Priest of Lies – Peter McLean

Tomas Piety has acquired a great deal alongside the position he has established as leader of the Pious Men of Ellingburg: a reputation as a businessman, though his actual business interests remain wide, varied and discreet, an expanding power base in the streets of the city, and a wife whose hands are possibly as bloody as his, if not more so.

He has also gained the interest of other parties, those of the established law who would wish to curtail or at least moderate his actions, those who might see him as a useful player in a larger game of the power struggles of the realm, still recovering from the war which left Tomas and his brother Jochan and many of their company damaged beyond what is apparent on the surface, and those who wish to seize the streets of the Pious Men for their own.

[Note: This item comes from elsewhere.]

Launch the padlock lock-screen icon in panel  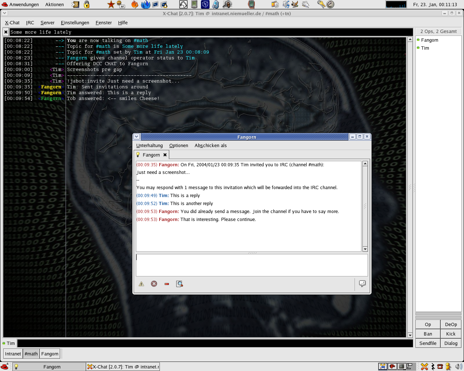click(87, 4)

The second volume of Peter McLean’s War for the Rose Throne, it has been almost a year since Priest of Bones was published though only six months has passed since the wedding of Piety and Ailsa and the not-entirely-coincidental simultaneous razing of the Wheels, and Priest of Lies offers a quick catch-up in the opening chapter to re-establish the city and the characters.

Despite the very public alibi of the groom, with dozens of witnesses placing him at the altar, Piety knows Governor Hauer is not a fool for all that he is a drunk and believes him to behind the bombing even if he cannot as yet prove it, applying pressure on Piety which is exacerbated by a new faction aiming to establish themselves in the city, the Northern Men, thought to be backed by the Skanians, the old enemy against whom the war was fought.

Priest of Lies a tale told over months, despite McLean’s increasing confidence as a writer it is over half way through before a hint of a deeper plot beneath the superficial squabbles and streetfighting begins to emerge and for too much of the novel time and energy is expended in the mundane grind of expanding territory street by street like some bloody game of Monopoly, brawls, stabbing and spies reporting on each other.

The cycle of violence and possession endless and unforgiving, McLean repeatedly reminds of the quirks and vices of his characters, possibly because they are otherwise a largely indistinguishable rabble beyond the principal players, but while most of the Priest of Lies is spent simply shuffling the deck it finally finds momentum in the last hundred pages, taking the carefully constructed house of cards and burning it to the ground before turning over the still hot ashes.